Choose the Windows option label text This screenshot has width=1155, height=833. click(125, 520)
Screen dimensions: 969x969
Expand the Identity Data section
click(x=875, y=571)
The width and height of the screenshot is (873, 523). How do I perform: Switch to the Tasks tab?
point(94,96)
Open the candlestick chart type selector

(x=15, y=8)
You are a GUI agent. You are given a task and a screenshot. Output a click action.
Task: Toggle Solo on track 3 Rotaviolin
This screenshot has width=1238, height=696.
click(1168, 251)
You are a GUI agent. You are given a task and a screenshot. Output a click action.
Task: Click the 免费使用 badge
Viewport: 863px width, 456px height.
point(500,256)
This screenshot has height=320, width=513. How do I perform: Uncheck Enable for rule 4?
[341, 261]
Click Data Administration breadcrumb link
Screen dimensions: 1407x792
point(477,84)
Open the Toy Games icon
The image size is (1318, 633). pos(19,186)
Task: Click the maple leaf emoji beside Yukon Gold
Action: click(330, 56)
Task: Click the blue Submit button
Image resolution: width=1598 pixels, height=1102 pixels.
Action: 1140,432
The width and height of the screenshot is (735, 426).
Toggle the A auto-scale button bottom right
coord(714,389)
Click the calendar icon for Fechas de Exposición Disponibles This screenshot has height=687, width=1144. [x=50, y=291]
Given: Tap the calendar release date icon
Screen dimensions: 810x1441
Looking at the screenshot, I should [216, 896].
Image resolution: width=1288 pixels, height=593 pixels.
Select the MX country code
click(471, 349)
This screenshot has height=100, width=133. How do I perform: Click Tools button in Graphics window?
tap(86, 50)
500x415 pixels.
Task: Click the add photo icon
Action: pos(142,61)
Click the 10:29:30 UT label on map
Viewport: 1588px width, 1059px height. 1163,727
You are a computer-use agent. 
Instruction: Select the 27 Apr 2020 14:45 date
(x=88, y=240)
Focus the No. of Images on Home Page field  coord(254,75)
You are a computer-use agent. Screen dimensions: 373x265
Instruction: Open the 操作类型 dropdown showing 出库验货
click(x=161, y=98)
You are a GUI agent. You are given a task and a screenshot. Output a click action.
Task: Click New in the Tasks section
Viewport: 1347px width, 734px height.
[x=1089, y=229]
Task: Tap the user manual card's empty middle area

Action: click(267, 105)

* * * * * * *

[Written task]
Copy every line above word for word, without changing anything.

[Solution for this problem]
Choose the Windows option label text This screenshot has width=1155, height=833. click(125, 520)
Screen dimensions: 969x969
Expand the Identity Data section
click(x=875, y=571)
The width and height of the screenshot is (873, 523). How do I perform: Switch to the Tasks tab?
point(94,96)
Open the candlestick chart type selector

(x=15, y=8)
You are a GUI agent. You are given a task and a screenshot. Output a click action.
Task: Toggle Solo on track 3 Rotaviolin
This screenshot has width=1238, height=696.
click(1168, 251)
You are a GUI agent. You are given a task and a screenshot. Output a click action.
Task: Click the 免费使用 badge
Viewport: 863px width, 456px height.
point(500,256)
This screenshot has height=320, width=513. How do I perform: Uncheck Enable for rule 4?
[341, 261]
Click Data Administration breadcrumb link
Screen dimensions: 1407x792
point(477,84)
Open the Toy Games icon
The image size is (1318, 633). pos(19,186)
Task: Click the maple leaf emoji beside Yukon Gold
Action: click(330, 56)
Task: Click the blue Submit button
Image resolution: width=1598 pixels, height=1102 pixels.
Action: 1140,432
The width and height of the screenshot is (735, 426).
Toggle the A auto-scale button bottom right
coord(714,389)
Click the calendar icon for Fechas de Exposición Disponibles This screenshot has height=687, width=1144. [x=50, y=291]
Given: Tap the calendar release date icon
Screen dimensions: 810x1441
Looking at the screenshot, I should [216, 896].
Image resolution: width=1288 pixels, height=593 pixels.
Select the MX country code
click(471, 349)
This screenshot has height=100, width=133. How do I perform: Click Tools button in Graphics window?
tap(86, 50)
500x415 pixels.
Task: Click the add photo icon
Action: pos(142,61)
Click the 10:29:30 UT label on map
Viewport: 1588px width, 1059px height. 1163,727
You are a computer-use agent. 
Instruction: Select the 27 Apr 2020 14:45 date
(x=88, y=240)
Focus the No. of Images on Home Page field  coord(254,75)
You are a computer-use agent. Screen dimensions: 373x265
Instruction: Open the 操作类型 dropdown showing 出库验货
click(x=161, y=98)
You are a GUI agent. You are given a task and a screenshot. Output a click action.
Task: Click New in the Tasks section
Viewport: 1347px width, 734px height.
[x=1089, y=229]
Task: Tap the user manual card's empty middle area

Action: click(267, 105)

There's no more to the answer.